### [GIVEN INSTRUCTION]
Rewrite every one of the entries below, replacing "Screen dimensions" with "Display size" and leaving everything else unchanged. Leave the pictures out of your version.

### [MATERIAL SHOWN]
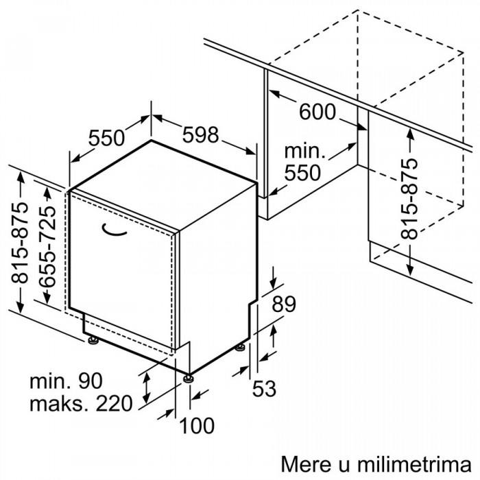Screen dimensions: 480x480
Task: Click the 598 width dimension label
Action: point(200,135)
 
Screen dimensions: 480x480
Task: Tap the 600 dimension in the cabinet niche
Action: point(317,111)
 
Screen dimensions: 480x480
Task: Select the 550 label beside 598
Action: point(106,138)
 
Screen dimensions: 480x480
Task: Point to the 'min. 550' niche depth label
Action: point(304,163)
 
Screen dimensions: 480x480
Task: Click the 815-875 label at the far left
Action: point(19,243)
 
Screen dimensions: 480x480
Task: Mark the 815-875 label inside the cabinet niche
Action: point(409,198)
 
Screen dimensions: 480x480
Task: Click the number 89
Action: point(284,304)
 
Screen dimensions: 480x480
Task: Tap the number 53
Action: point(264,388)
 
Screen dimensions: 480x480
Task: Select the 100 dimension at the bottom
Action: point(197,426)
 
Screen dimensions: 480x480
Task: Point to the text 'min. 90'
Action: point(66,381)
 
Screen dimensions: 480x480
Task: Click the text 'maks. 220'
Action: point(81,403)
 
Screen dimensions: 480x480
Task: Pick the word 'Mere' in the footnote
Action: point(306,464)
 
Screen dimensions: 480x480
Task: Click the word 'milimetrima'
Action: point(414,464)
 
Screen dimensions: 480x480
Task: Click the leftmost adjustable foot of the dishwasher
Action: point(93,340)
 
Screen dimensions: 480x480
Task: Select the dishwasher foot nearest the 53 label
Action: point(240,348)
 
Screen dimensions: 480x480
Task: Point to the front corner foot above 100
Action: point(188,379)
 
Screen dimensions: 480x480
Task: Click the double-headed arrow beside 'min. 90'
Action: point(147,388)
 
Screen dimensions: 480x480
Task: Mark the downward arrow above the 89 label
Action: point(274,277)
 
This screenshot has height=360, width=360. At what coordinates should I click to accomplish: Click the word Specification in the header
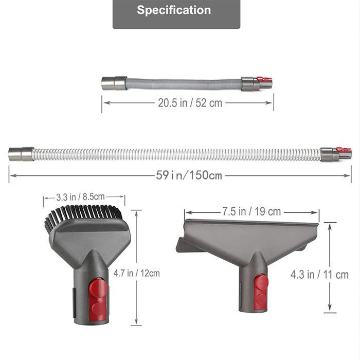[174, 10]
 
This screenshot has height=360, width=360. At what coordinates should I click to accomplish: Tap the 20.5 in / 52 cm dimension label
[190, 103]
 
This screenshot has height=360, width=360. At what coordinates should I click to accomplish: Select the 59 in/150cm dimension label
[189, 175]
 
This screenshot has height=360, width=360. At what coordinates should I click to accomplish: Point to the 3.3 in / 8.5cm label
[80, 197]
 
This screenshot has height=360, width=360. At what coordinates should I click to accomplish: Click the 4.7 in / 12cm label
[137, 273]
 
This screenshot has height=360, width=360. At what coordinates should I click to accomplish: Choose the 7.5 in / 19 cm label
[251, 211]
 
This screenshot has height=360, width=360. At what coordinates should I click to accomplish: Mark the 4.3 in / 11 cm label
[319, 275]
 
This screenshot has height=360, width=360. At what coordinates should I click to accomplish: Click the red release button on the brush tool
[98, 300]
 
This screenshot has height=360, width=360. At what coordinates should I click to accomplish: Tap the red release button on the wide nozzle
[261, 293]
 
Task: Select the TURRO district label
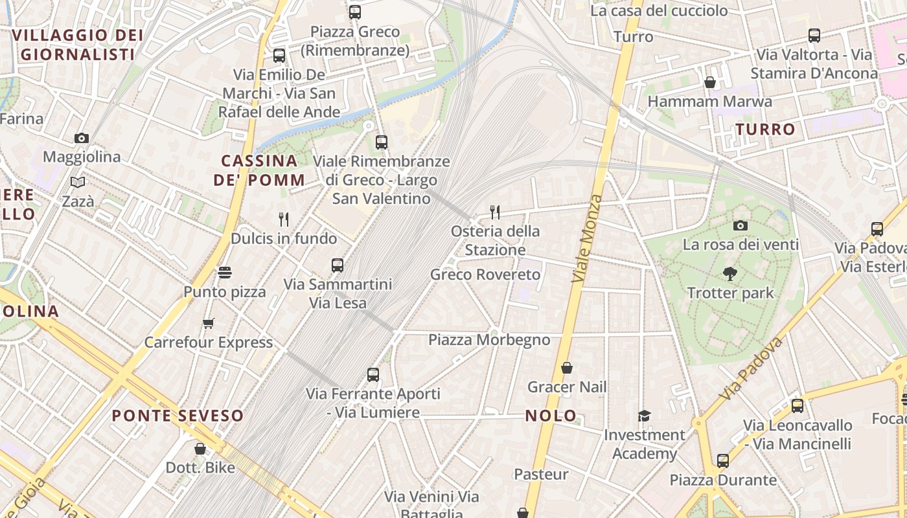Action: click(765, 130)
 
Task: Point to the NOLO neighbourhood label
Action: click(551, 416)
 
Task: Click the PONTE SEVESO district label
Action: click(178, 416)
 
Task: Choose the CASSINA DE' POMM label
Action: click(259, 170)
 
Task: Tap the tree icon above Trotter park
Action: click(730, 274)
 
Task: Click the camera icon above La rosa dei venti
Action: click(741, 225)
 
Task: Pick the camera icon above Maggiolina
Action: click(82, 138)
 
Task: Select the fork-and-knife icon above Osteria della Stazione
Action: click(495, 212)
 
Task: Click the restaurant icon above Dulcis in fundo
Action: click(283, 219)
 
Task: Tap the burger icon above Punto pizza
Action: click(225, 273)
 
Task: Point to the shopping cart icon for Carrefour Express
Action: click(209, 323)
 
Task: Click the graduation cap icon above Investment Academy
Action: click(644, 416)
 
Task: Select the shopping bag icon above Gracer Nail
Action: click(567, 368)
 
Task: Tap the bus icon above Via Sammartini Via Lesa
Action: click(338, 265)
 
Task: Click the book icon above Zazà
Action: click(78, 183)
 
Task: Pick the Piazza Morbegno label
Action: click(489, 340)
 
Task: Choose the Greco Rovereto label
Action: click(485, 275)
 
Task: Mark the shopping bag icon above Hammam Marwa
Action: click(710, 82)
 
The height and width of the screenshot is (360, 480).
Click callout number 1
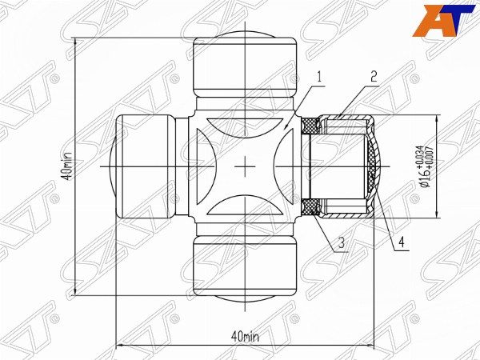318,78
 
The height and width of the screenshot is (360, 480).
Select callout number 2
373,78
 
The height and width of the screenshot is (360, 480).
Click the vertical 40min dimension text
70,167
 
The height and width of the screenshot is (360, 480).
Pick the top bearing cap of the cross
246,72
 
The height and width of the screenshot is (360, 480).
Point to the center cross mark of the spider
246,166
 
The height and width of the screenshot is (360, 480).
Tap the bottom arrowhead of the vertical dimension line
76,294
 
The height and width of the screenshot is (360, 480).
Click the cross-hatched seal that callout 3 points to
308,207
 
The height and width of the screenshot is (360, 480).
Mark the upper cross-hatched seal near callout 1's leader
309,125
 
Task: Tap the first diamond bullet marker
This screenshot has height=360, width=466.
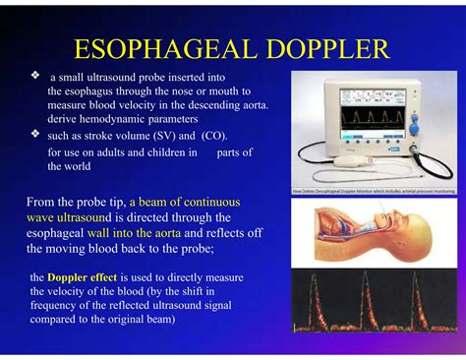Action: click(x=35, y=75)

### [WRITTEN SOLUTION]
Display size: 480x480
Task: Click the 598 width dimension label
Action: point(200,135)
 
Display size: 480x480
Task: Tap the 600 dimension in the cabinet niche
Action: point(317,111)
 
Display size: 480x480
Task: Select the 550 label beside 598
Action: point(106,138)
 
Display size: 480x480
Task: Point to the 'min. 550' niche depth label
Action: point(304,163)
 
Display size: 480x480
Task: Click the 815-875 label at the far left
Action: point(19,243)
 
Display size: 480x480
Task: Mark the 815-875 label inside the cabinet niche
Action: point(409,198)
 
Display size: 480x480
Task: Click the number 89
Action: point(284,304)
 
Display size: 480x480
Task: Tap the number 53
Action: point(264,388)
 
Display size: 480x480
Task: Select the 100 dimension at the bottom
Action: point(197,426)
 
Display size: 480x480
Task: Point to the text 'min. 90'
Action: point(66,381)
 
Display size: 480x480
Task: Click the text 'maks. 220'
Action: point(81,403)
 
Display size: 480x480
Task: Pick the word 'Mere' in the footnote
Action: point(306,464)
 
Display size: 480x480
Task: Click the word 'milimetrima'
Action: point(414,464)
 
Display size: 480x480
Task: Click the leftmost adjustable foot of the dishwasher
Action: point(93,340)
 
Display size: 480x480
Task: Select the dishwasher foot nearest the 53 label
Action: point(240,348)
 
Display size: 480x480
Task: Point to the front corner foot above 100
Action: point(188,379)
 
Display size: 480x480
Task: Click the double-headed arrow beside 'min. 90'
Action: point(147,388)
 
Display size: 480x480
Task: Mark the downward arrow above the 89 label
Action: point(274,277)
 
This screenshot has height=360, width=360. At what coordinates should I click to accomplish: Click the word Specification in the header
[174, 10]
 
This screenshot has height=360, width=360. At what coordinates should I click to accomplish: Tap the 20.5 in / 52 cm dimension label
[190, 103]
 
This screenshot has height=360, width=360. At what coordinates should I click to accomplish: Select the 59 in/150cm dimension label
[189, 175]
 
This screenshot has height=360, width=360. At what coordinates should I click to accomplish: Point to the 3.3 in / 8.5cm label
[80, 197]
 
This screenshot has height=360, width=360. At what coordinates should I click to accomplish: Click the 4.7 in / 12cm label
[137, 273]
 
This screenshot has height=360, width=360. At what coordinates should I click to accomplish: Choose the 7.5 in / 19 cm label
[251, 211]
 
This screenshot has height=360, width=360. At what coordinates should I click to accomplish: Mark the 4.3 in / 11 cm label
[319, 275]
 
This screenshot has height=360, width=360. At what coordinates should I click to accomplish: Click the red release button on the brush tool
[98, 300]
 
This screenshot has height=360, width=360. At what coordinates should I click to accomplish: Tap the red release button on the wide nozzle
[261, 293]
 
Task: Select the TURRO district label
Action: click(765, 130)
 
Task: Point to the NOLO neighbourhood label
Action: click(551, 416)
 
Task: Click the PONTE SEVESO district label
Action: click(178, 416)
 
Task: Choose the CASSINA DE' POMM label
Action: click(259, 170)
 
Task: Tap the tree icon above Trotter park
Action: click(730, 274)
 
Task: Click the camera icon above La rosa dei venti
Action: click(741, 225)
 
Task: Pick the camera icon above Maggiolina
Action: click(82, 138)
 
Task: Select the fork-and-knife icon above Osteria della Stazione
Action: click(495, 212)
 
Task: Click the restaurant icon above Dulcis in fundo
Action: click(283, 219)
 
Task: Tap the burger icon above Punto pizza
Action: click(225, 273)
 
Task: Point to the shopping cart icon for Carrefour Express
Action: click(209, 323)
 
Task: Click the graduation cap icon above Investment Academy
Action: click(644, 416)
 
Task: Select the shopping bag icon above Gracer Nail
Action: click(567, 368)
 
Task: Tap the bus icon above Via Sammartini Via Lesa
Action: click(338, 265)
 
Task: Click the book icon above Zazà
Action: click(78, 183)
 
Task: Pick the Piazza Morbegno label
Action: click(489, 340)
 
Task: Choose the Greco Rovereto label
Action: click(485, 275)
 
Task: Mark the shopping bag icon above Hammam Marwa
Action: click(710, 82)
 
The height and width of the screenshot is (360, 480).
Click callout number 1
318,78
 
The height and width of the screenshot is (360, 480).
Select callout number 2
373,78
 
The height and width of the screenshot is (360, 480).
Click the vertical 40min dimension text
70,167
 
The height and width of the screenshot is (360, 480).
Pick the top bearing cap of the cross
246,72
 
The height and width of the screenshot is (360, 480).
Point to the center cross mark of the spider
246,166
 
The height and width of the screenshot is (360, 480).
Tap the bottom arrowhead of the vertical dimension line
76,294
 
The height and width of the screenshot is (360, 480).
Click the cross-hatched seal that callout 3 points to
308,207
 
The height and width of the screenshot is (360, 480).
Mark the upper cross-hatched seal near callout 1's leader
309,125
 
Task: Tap the first diamond bullet marker
This screenshot has height=360, width=466.
Action: click(x=35, y=75)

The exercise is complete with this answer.